Çocuğunuzun Akran Zorbalığına Uğradığını Nasıl Anlarsınız?
- Çocuğunuzun içine kapanık tavırları varsa,
- Sürekli zaman geçirdiği okul, kurs gibi yerler hakkında soru sorduğunuzda cevaplamıyor veya hep aynı cevapları veriyorsa,
- Söyleyecek bir şeyi var gibi ama söyleyemiyor tabir yerindeyse kıvranıyorsa,
- Vücudunda yara, morlu, çizik veya ağrı varsa,
- Okula gitmemek için bahane buluyor ya da istemiyorsa,
- Evden dışarı çıkmak istemiyorlarsa,
- Ders notları ve yazılılarda not düşüşü yaşıyorsa,
- Depresyona girmiş gibi görünüyorsa,
- Okul ile alakalı faaliyetlere ilgisizse.
Akran Zorbalığı Nasıl Önlenebilir?
Zorbalığa maruz kalan çocuklar kolay kolay aileleri ile bu konuyu konuşamayabilir. Utanabilir, çekinebilir, kendini zayıf görebilir veya kendini koruyamadığı için suçlu hissedebilir. Bu noktada siz değerli ebeveynler devreye girmektesiniz.

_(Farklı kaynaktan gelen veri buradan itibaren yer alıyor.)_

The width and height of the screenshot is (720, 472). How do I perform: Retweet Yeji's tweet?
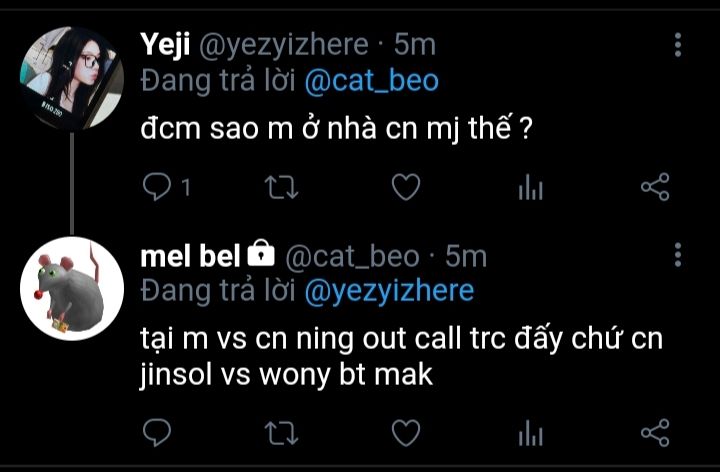click(281, 187)
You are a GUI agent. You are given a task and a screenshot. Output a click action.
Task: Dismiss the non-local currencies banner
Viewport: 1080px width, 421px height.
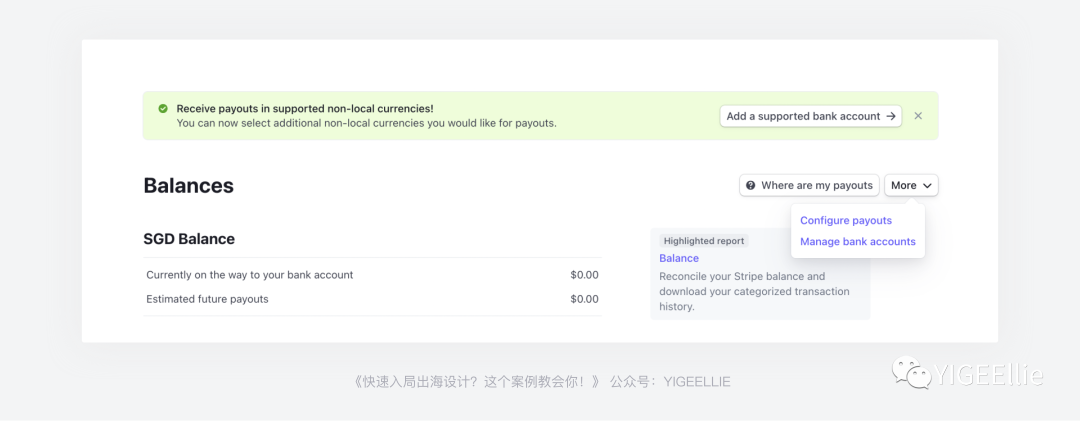click(918, 116)
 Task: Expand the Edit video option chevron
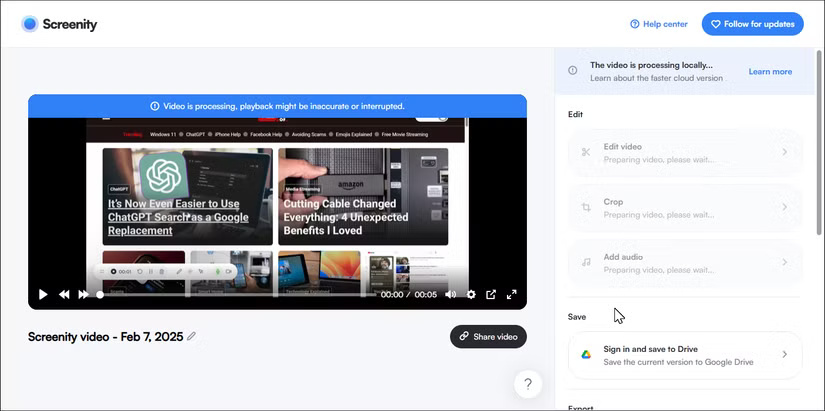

Çocuğunuz üzerinde dikkatli bir gözlem ile anlamanız mümkündür. Anladığınız taktirde çocuğunuza karşılık vermesi gerektiğini söylemeniz oldukça yanlış bir yönlendirme olacağı içi bu tarz söylemlerde bulunmamalısınız. Bunun yerine çözüm odaklı yaklaşmak her zaman daha yapıcı olacaktır.
Eğer çocuğunuz size yaşadığı durumu anlatmaya başladıysa onu sert tepki vermeden, destekleyerek ve sözünü kesmeden dinlemelisiniz ki size her şeyi açıklık ile korkmadan güvende hissederek anlatabilsin. Sorgulayıcı ve yargılayıcı cümle ve ifadelerden uzak durun. Aksi halde sizlerden sert tepki alan çocuğunuz yaşamı boyunca dışarıdan yaşadığı olumsuzlukları bir daha sizlere anlatmaktan çekinir ve bu zorbalıklara hep sessiz kalabilir.
Çocuğunuzun psikolojisine destek olmak istiyor iseniz onun gelişimine yönelik faaliyetlere yönlendirin kendini geliştirmesine müsaade edin. Geliştiğini fark eden çocuklarda özgüven yerine gelerek kendini daha iyi hisseder. Ancak sorunu bir türlü çözemiyor ve sizler de endişeye kapılıyor iseniz uzman psikologlar ile görüşerek çocuklarınızın psikolojisini dengede ve sağlam tutabilirsiniz. Bu sorun gelip geçici ve ufak gibi görünse de bireyden bireye değişiklik göstererek oldukça zor anlar yaşatabilmektedir. Ayrıca çocukluk travmalarını atlatamayan bireylerde yetişkinlik döneminde bu sorunlar devam etmektedir. Bu sebepten destek almak her zaman daha olumlu ve kalıcı kazançlar sağlamaktadır.